We need to give more Pennsylvania families the opportunity to choose a school that works for them, and we need to act now. Our children depend on it.
Sadly, too many students remain stuck in failing schools. More than 200,000 students attend one of Pennsylvania’s “low-achieving” schools — the 380 schools that comprise the bottom 15% of statewide testing. This testing revealed that some of these schools had zero students score at grade level for math. I repeat: zero! That’s simply unconscionable.
The overall academic achievement in our public schools is either stagnant or declining, despite record-level spending increases in public education. Clearly, throwing more money into a broken system is not the answer.
Not only are parents worried about academics, but they are also fearful for the safety of their kids at school. Statewide, more than one-third of Pennsylvania schools meet the federal definition of “persistently dangerous.” The problem is even more acute in Philadelphia and Pittsburgh, with 71% and 89%, respectively, meeting the definition. How can these kids possibly learn when they are not safe?
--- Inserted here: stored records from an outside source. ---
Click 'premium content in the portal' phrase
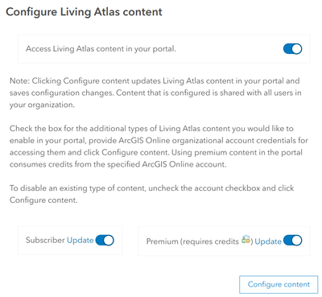Screen dimensions: 322x297 click(x=248, y=152)
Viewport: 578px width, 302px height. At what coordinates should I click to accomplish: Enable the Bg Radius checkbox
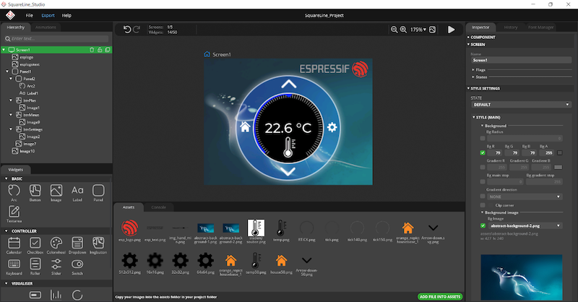[x=483, y=137]
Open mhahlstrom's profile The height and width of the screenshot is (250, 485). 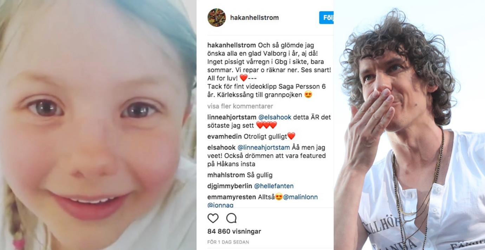tap(226, 175)
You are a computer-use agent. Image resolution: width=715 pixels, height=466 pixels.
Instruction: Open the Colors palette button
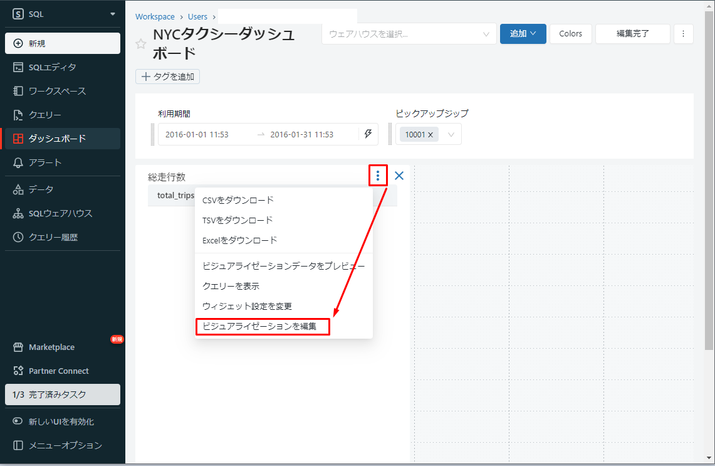click(x=570, y=34)
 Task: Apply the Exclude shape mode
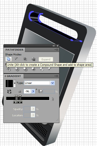tap(33, 59)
All of this leaves me wondering, how did we get here, and what can we do about it?
The answer is not complicated: We must put kids first. But entrenched government unions and political leadership in Harrisburg have spent years blocking meaningful reform. Special interests have selfishly preserved a broken system and ignored students’ needs.
That resistance to change was on full display with Gov. Josh Shapiro’s handling of the Lifeline Scholarship Program. After campaigning on his promise to enact the program, the governor vetoed it from the state budget, turning his back on kids trapped in failing schools. Since his betrayal, he has not once proposed increased educational choice or Lifeline Scholarships in any of his three budget proposals.
Even more troubling, he has refused to commit to opting Pennsylvania into the FSTC–a program that would not take any money from public schools and would generate an estimated $483 million in donations to scholarships, according to a recent projection.
Pennsylvania does not need to invent something new. We already know what works. We proved it more than two decades ago, and we are still reaping those benefits. During the 2023-24 school year, Pa. scholarship organizations award more than 101,000 K-12 scholarships, about 15,000 more than the prior year.
But there is still room for improvement. Despite these successes, about 69,000 applicants were turned away because of program limits. Demand has outpaced supply, and it is incumbent upon us to fix that shortage.
We need the courage to finish what we started — to expand what has been successful, remove arbitrary caps, enact innovative new programs, and ensure that opportunity is not reserved for the lucky few.
The time to act is now. Our children’s academic achievement does not patiently wait for political delays. Every year without expanded education choice leaves more students behind, compounding achievement gaps and propelling more students into failure.
We must empower the good people of our great commonwealth with genuine educational choice and, once again, lead the nation in putting students first.
Pennsylvania’s kids deserve nothing less.
Megan Martin, a former state Senate parliamentarian, is the chief operating officer and general counsel for the Commonwealth Foundation.